Families in Canada are under financial stress and I think it is incumbent on members of the House to find ways to relieve that stress and tax reduction is certainly one of the most obvious and straightforward ones that I know we could find a lot of agreement on in the House.
I want to talk a bit about some of the specific proposals in Reform's budget alternative better way budget. One of them has to do with reducing or at least considering and investigating the impacts of the current tax legislation on marriage. One submission states that single income families may pay considerably higher amounts of federal tax than two income families with the same level of family income.

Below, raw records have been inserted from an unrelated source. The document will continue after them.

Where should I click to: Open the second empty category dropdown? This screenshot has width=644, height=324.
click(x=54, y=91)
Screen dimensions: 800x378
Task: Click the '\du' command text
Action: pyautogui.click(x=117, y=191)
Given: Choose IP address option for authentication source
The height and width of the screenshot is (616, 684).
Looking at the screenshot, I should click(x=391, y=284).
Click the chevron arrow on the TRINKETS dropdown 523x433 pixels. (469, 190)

Take a family earning $30,000 annually. While a dual income family splits the income 50:50, the single income family will generally pay about $4,317 a year in federal and provincial income taxes, whereas the dual income family pays a combined $3,492 a year. So it is 24% more in tax for a single income family. These are the kinds of inequities that I think should be investigated to bring some greater fairness and equity into the way families are treated and taxation is applied.
As a specific step we could take in this direction, we are suggesting that one of the easiest and most straightforward things to do is to increase the married credit by setting it equal to the basic personal credit at $1,098 from its current maximum of $915. The proposal provides for a tax reduction when coupled with the increase to the basic personal credit that we advocate of $675 for single income families across Canada. This is an important proposal for a couple of reasons. It is important because why should the spouse who is in the home and maybe not employed in the private sector have some type of exemption that is less than the basic exemption? We are advocating that it should at least be equal.
Another important point we call for to address some of the taxation impacts on family is that the current system allows for deductions of $7,000 for children under seven and $4,000 for children aged seven to sixteen. That is the current situation. We propose to replace this system with one where all families with children become eligible to receive a refundable child care expense credit of 17% of $7,000 or effectively $1,190 for all children up to seven years of age. Further, a credit of 17% on $4,000, or $680 in hard cash return, will be made available for parents of children seven to twelve years of age. The credit would be available to all families with children whether they are earning income or not and provide benefits for each child under the age of seven and for children seven to twelve.
There are costs I could provide on that. We have quantified that. We have examined the impact of that recommendation to make sure that it is consistent with our overall budget proposal.
Another area I would like to address is directly related to the impacts of capital gains taxes in Canada. Let me quickly touch on a reduction of capital gains and how that could help us strengthen opportunities for the less fortunate. The increase in economic activity which would result in a reduction of capital gains taxes would lead to greater employment and thus higher income tax revenues. In other words, the economic benefits of a reduction in the capital gains rate far outweigh the short run costs of them. There are a number of studies I could quote if I had the time to do so.
To sum up, the thrust of the motion today is to alleviate the burden of poverty and calls for two specifics on tax policy. We must meet the needs of those who are not able to help themselves and are facing harder times. However higher taxation and increasing debt are not working.